2. Mit dem angefochtenen Bescheid vom XXXX hat die belangte Behörde den Antrag auf Ausstellung eines Behindertenpasses gemäß §§ 40, 41 und 45 BBG abgewiesen.
Beweiswürdigend wird festgestellt, dass ein medizinisches Sachverständigengutachten eingeholt worden sei, in welchem der Grad der Behinderung des Beschwerdeführers mit 30 vH eingeschätzt worden sei.
Die erhobenen Einwendungen des Beschwerdeführers seien nicht geeignet gewesen, die Beweiskraft des ärztlichen Sachverständigengutachtens zu entkräften.
In der rechtlichen Beurteilung zitiert die belangte Behörde die maßgeblichen Bestimmungen des BBG.
3. Gegen diesen Bescheid wurde von der bevollmächtigten Vertreterin des Beschwerdeführers fristgerecht Berufung (nunmehr Beschwerde) erhoben.

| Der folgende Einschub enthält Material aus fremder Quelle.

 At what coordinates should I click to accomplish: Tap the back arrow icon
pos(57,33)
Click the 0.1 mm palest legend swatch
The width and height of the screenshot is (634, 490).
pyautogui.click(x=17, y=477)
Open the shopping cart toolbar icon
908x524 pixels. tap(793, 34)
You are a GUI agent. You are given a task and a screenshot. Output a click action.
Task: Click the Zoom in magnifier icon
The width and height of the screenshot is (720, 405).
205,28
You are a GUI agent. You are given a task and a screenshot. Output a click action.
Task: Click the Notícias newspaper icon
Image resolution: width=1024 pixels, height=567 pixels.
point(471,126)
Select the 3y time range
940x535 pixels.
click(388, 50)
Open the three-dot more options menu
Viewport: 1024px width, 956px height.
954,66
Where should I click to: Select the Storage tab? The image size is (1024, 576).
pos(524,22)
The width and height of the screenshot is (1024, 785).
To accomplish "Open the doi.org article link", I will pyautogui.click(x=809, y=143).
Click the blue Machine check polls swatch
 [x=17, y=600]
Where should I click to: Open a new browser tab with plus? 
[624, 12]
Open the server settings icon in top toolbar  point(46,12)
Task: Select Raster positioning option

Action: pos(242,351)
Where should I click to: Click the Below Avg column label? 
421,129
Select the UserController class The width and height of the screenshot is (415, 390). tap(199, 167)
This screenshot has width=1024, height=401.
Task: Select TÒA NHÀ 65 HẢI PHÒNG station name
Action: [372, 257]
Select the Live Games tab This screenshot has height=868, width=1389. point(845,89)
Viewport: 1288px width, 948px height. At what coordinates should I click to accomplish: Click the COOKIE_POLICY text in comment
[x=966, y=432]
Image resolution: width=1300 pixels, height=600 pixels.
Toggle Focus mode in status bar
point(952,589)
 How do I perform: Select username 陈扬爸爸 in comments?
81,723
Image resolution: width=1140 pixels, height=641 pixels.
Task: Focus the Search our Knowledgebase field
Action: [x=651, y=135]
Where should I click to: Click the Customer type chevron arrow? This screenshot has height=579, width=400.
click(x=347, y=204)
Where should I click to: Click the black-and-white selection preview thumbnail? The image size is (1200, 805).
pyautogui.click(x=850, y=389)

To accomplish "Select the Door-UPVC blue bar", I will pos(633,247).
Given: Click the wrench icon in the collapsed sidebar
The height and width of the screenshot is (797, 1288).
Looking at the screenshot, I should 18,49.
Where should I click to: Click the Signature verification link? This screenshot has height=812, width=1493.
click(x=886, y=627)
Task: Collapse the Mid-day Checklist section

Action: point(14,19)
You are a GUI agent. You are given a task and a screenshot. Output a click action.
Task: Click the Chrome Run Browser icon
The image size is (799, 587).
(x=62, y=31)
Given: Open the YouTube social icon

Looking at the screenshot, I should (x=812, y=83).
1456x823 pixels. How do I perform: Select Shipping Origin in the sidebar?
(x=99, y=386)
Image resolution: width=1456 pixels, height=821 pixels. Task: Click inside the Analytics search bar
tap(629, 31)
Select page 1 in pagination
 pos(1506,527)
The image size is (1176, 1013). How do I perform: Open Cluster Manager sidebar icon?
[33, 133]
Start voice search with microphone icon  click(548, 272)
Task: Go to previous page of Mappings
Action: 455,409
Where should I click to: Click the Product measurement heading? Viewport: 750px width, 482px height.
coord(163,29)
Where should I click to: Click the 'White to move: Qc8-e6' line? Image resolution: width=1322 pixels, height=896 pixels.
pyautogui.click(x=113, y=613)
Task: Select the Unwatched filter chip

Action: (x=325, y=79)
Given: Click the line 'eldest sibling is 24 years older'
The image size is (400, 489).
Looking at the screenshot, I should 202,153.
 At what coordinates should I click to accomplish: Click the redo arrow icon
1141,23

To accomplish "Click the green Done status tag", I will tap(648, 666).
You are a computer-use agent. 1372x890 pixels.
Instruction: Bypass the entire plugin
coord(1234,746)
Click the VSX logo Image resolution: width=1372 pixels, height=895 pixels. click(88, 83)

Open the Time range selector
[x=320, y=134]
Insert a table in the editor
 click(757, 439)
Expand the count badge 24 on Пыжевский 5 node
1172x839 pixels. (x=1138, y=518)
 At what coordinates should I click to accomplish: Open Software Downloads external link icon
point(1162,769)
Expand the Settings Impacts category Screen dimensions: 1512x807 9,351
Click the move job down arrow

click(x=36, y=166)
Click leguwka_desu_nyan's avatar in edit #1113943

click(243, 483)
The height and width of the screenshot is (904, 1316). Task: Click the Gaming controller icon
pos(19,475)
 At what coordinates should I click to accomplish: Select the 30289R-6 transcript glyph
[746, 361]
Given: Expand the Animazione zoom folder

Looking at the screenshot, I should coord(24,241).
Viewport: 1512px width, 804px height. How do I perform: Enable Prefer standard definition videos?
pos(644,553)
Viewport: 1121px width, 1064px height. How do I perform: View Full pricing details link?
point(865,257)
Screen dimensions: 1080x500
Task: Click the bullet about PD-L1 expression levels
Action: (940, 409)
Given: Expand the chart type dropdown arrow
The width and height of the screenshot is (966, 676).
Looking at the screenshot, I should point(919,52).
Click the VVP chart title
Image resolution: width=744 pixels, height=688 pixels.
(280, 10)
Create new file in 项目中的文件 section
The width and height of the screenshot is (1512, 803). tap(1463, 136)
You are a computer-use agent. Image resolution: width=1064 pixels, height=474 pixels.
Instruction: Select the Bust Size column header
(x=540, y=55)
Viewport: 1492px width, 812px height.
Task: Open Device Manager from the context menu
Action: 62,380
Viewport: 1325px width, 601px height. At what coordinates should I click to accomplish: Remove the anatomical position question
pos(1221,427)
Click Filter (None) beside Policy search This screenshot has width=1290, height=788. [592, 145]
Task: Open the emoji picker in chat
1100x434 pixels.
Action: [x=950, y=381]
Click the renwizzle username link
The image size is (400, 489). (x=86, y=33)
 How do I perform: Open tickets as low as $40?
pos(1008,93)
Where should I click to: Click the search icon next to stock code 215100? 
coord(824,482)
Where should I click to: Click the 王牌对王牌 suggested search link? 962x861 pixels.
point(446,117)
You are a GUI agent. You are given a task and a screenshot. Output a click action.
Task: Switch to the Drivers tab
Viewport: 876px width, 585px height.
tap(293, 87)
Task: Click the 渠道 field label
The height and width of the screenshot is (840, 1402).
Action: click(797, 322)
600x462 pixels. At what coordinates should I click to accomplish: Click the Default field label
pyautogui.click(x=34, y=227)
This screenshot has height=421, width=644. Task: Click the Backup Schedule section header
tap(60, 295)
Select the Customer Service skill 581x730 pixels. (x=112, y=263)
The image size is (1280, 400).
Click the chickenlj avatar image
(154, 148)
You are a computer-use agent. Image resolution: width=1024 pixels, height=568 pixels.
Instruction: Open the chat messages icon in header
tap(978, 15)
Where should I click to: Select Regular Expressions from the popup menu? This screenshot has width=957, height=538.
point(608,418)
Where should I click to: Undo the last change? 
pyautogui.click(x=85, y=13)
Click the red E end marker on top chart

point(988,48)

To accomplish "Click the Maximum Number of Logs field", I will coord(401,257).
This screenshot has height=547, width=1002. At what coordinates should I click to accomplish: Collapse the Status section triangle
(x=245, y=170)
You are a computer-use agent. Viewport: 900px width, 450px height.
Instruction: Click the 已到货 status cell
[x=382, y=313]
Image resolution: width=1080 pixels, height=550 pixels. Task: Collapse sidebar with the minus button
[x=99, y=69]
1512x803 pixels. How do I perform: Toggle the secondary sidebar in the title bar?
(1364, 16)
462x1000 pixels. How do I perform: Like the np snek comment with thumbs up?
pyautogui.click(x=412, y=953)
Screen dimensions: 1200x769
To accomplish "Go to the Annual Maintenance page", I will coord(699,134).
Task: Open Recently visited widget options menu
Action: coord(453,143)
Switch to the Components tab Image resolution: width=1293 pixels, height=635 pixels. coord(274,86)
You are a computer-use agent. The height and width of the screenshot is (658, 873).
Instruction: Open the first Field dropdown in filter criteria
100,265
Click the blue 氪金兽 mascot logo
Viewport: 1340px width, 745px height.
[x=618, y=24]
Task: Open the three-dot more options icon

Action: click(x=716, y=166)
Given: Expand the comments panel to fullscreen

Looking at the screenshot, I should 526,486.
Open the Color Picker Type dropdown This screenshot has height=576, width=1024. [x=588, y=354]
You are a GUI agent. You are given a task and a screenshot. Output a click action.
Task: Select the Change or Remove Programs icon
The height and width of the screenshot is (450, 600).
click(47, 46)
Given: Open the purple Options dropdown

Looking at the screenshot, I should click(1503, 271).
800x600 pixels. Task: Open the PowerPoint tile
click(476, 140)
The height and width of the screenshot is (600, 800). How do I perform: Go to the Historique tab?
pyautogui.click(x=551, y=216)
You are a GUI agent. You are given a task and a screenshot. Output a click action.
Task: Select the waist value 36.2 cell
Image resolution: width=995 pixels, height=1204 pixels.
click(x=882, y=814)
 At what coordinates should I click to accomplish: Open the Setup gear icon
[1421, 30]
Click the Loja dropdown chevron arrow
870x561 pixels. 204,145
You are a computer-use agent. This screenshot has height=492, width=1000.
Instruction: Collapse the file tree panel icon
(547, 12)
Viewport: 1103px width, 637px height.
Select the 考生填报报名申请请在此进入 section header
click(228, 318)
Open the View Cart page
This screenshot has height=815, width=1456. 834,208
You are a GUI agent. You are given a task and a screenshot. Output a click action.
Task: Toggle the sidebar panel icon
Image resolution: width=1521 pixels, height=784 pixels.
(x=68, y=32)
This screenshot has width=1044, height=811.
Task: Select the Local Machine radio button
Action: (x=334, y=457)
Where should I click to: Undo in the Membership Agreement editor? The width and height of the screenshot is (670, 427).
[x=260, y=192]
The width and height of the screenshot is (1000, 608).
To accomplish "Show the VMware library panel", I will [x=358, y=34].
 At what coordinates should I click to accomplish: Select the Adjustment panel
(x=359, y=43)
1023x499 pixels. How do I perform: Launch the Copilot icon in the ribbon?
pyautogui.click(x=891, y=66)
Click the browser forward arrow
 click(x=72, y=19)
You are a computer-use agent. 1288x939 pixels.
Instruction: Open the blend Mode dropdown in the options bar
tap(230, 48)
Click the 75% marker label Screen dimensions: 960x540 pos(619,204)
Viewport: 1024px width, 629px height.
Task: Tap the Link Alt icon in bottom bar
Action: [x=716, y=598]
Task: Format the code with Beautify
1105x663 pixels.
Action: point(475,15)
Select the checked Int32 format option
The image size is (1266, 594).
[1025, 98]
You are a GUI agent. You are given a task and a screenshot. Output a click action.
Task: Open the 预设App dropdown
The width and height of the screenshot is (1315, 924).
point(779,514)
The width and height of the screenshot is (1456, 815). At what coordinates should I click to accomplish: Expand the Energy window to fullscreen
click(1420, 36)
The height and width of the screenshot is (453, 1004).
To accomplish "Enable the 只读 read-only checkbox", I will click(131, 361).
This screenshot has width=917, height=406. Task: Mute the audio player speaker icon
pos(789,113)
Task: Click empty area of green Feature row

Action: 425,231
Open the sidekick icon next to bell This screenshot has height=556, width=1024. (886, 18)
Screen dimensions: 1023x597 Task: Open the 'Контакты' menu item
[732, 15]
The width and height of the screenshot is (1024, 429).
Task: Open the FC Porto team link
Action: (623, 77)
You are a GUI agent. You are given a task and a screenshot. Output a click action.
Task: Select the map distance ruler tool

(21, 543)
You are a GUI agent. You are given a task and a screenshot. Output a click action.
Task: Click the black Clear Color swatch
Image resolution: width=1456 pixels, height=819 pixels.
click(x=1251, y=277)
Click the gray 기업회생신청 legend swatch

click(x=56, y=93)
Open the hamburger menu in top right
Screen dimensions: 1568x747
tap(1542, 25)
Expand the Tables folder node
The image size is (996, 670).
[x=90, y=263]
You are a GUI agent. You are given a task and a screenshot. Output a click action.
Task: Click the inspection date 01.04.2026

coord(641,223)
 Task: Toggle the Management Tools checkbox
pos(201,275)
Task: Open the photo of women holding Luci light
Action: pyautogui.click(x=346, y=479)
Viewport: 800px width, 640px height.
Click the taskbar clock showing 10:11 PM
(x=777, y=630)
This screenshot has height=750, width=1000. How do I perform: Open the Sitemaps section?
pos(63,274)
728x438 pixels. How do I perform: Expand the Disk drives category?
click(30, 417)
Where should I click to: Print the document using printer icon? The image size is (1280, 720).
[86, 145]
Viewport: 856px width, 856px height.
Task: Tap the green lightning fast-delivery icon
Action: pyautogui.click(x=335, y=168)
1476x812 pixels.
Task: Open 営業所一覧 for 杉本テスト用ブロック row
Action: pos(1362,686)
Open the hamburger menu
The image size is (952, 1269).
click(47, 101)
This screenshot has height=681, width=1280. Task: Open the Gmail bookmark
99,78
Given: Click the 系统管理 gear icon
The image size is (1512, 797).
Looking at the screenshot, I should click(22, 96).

Ohne Vorlage von Beweismitteln wurde im Wesentlichen das bisherige Vorbringen wiederholt und ergänzend zusammengefasst vorgebracht, dass das eingeholte Sachverständigengutachten und auch die chefärztliche Stellungnahme unrichtig seien. Wie bereits in seiner Stellungnahme am 23.10.2013 vorgebracht, habe sich sein Gesundheitszustand hinsichtlich der Bandscheiben verschlechtert. Er leide ständig unter Rückenschmerzen, eine Bandscheibe sei um 5 mm verschoben. Dadurch sei er in seiner Bewegung erheblich eingeschränkt. Im angefochtenen Bescheid würde sich die Behörde mit seinem weiteren Vorbringen und auch mit den vorgelegten medizinischen Unterlagen überhaupt nicht auseinander setzen. Es werde lediglich ausgeführt, dass die Einwende nicht geeignet seien, die Beweiskraft des ärztlichen Sachverständigengutachtens zu entkräften. Auch seinem Antrag, ein orthopädisches Sachverständigengutachten einzuholen, sei keine Folge gegeben worden. Der belangten Behörde sei nicht nur ein Ausführungsmangel im angefochtenen Bescheid, da dieser völlig oberflächlich begründet sei, sondern auch ein Verfahrensmangel vorzuwerfen, zumal dem Beweisantrag nicht Folge gegeben worden sei und die Nichtbeachtung des Beweisantrages auch im Bescheid überhaupt keine Erwähnung und Begründung finden würde. Es werde daher nochmals der Antrag auf Einholung eines orthopädischen Sachverständigengutachtens zur Frage des Grades der Behinderung des Beschwerdeführers gestellt.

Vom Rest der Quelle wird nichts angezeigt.